Da Paolotritto @paolo_tritto

(Continua dalla Terza parte)

«I superstiti non sono più di tre» osservava malinconicamente Cheshire, indicando la fotografia del nutrito gruppo dei piloti che, all’inizio della guerra, si erano addestrati insieme a lui. È incredibile che a sopravvivere sia stato proprio lui, il più spericolato di tutti, l’uomo del quale i medici avevano detto: «è privo del senso della paura». Da dove gli veniva questo suo coraggio? «Non mi davo pensiero di essere ucciso» spiegò, «semplicemente vivevo». Il suo coraggio era sostenuto dalla consapevolezza del compito: portare a termine la propria missione, pure a rischio della vita. «Vede» disse una volta, «la posta in gioco era enorme. Non era soltanto una questione di sopravvivenza». Più della vita contava la libertà; bisognava battere Hitler, «sentivamo che niente contava quanto il fermarlo».

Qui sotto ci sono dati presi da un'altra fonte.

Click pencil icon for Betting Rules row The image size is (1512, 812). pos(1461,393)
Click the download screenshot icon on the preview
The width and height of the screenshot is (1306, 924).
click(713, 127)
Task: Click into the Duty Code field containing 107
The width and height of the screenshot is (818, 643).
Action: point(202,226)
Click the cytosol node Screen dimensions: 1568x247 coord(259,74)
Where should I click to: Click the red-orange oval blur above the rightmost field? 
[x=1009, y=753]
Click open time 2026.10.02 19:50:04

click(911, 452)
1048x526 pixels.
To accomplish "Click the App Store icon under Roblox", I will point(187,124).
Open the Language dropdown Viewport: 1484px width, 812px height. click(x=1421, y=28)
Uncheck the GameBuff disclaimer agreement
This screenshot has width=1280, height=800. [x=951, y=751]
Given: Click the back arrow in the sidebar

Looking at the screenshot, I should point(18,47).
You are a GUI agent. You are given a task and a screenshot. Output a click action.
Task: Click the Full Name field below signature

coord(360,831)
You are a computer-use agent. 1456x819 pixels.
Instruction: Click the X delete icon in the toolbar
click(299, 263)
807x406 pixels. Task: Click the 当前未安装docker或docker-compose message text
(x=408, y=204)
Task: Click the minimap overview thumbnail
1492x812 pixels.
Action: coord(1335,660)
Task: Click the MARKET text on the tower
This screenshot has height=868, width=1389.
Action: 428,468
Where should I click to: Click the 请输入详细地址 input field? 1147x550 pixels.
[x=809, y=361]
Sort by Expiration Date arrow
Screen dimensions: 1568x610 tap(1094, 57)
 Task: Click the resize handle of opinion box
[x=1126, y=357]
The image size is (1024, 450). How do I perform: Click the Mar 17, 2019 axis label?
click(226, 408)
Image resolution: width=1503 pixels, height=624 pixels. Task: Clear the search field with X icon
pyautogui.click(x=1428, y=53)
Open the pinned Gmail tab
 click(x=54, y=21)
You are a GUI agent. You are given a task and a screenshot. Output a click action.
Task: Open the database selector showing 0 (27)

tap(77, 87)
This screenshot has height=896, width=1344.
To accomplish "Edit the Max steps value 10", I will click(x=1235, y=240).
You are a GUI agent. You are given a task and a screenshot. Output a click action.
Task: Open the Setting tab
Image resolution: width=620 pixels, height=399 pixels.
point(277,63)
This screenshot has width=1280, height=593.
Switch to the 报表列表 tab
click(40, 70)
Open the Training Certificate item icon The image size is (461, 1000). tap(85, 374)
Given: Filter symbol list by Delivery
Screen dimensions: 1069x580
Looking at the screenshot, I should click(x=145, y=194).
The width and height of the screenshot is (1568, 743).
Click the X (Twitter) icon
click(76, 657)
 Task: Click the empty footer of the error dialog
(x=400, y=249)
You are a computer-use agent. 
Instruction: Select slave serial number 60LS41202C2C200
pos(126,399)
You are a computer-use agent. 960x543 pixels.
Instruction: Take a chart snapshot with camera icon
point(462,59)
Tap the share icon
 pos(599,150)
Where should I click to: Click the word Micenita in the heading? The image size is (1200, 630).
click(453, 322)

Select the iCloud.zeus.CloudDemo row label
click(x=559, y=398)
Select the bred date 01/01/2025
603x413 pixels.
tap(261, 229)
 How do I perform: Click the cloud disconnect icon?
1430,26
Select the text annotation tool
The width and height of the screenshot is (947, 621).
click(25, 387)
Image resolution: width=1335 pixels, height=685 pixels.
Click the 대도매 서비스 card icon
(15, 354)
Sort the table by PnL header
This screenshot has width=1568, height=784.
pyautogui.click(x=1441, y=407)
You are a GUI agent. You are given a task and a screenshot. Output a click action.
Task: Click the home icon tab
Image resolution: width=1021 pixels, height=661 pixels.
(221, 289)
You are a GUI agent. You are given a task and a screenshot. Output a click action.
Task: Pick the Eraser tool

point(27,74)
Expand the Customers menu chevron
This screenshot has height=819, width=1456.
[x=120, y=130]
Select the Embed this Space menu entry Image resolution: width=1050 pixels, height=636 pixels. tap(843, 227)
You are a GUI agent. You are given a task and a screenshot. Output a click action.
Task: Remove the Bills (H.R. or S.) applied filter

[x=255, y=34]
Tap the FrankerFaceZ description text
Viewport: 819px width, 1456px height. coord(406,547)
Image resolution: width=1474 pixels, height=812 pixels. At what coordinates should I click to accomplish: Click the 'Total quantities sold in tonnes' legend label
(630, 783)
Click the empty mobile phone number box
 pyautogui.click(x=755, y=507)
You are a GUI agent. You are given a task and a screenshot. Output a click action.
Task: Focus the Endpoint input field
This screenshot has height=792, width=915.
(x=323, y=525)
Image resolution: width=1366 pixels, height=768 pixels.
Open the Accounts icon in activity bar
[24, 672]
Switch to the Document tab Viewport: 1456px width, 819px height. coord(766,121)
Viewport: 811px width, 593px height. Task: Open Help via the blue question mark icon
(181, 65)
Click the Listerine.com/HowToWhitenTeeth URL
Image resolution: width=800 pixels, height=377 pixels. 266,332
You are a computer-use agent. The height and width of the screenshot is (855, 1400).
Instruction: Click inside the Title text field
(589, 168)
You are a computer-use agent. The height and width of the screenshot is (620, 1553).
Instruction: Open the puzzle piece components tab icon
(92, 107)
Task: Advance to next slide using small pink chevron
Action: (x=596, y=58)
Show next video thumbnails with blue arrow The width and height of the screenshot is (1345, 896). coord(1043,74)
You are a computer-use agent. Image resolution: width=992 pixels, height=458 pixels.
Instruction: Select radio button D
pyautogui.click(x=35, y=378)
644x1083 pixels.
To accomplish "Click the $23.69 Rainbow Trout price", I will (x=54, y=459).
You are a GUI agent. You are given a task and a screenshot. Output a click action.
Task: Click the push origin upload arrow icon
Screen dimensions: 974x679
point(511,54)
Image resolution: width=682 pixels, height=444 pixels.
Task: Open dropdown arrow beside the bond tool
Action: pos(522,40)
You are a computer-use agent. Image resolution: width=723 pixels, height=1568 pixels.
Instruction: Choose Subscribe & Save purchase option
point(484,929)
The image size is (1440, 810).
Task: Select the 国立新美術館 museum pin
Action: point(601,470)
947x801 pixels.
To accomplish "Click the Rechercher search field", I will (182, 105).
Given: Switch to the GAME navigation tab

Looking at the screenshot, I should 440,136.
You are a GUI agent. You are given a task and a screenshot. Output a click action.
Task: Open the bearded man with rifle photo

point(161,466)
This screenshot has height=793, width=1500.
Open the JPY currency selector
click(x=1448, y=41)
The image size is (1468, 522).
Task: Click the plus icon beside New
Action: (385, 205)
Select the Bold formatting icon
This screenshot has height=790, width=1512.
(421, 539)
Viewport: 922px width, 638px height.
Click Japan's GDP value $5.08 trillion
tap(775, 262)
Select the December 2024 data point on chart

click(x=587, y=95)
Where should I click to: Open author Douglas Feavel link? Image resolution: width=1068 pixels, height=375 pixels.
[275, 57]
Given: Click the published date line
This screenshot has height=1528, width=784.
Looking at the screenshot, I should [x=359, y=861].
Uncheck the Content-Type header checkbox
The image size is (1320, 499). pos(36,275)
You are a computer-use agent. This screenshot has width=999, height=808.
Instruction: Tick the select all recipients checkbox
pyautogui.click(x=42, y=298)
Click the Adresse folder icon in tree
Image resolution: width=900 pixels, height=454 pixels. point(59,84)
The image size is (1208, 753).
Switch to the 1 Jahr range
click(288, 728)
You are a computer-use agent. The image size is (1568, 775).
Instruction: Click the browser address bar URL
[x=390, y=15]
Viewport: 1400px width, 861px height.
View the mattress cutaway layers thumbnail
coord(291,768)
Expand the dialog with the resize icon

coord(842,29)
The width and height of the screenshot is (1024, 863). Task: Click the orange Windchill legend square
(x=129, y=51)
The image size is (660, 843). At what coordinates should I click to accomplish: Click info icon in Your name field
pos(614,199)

Era sostenuto da un ideale. Leonard Cheshire voleva colpire il bersaglio con precisione chirurgica e ridurre al minimo il sacrificio di vite umane. Agli inizi del 1944 gli furono affidate molte missioni sul territorio francese, con diversi obiettivi. Doveva far saltare, tra gli altri, uno stretto viadotto sulla Costa Azzurra per tagliare i collegamenti ferroviari con l’Italia. Doveva bombardare Clermont-Ferrant, dove si trova la casa madre dell’industria di pneumatici Michelin, e Limoges, patria della porcellana e sede di una fabbrica di motori per aerei. Quando arrivò a Limoges, Cheshire sapeva che a quell’ora di notte nella fabbrica di motori erano di turno cinquecento ragazze. Fece prima, quindi, dei giri a volo radente, in modo che tutte le giovani lavoratrici, messe in allarme, avessero il tempo di trovarsi un riparo. Poi fece partire l’attacco, cercando il massimo della precisione per risparmiare la popolazione e, chissà, forse anche per le porcellane – un modo di bombardare senza rompere un solo piatto. Altrettanto cavalleresca fu la sua impresa sulla Michelin dove riuscì a colpire due capannoni della fabbrica, avendo cura nello stesso tempo di non danneggiare la mensa degli operai che si trovava nel mezzo. Tutto questo di notte, al buio pesto, mentre già è difficile distinguere il cielo dalla terra.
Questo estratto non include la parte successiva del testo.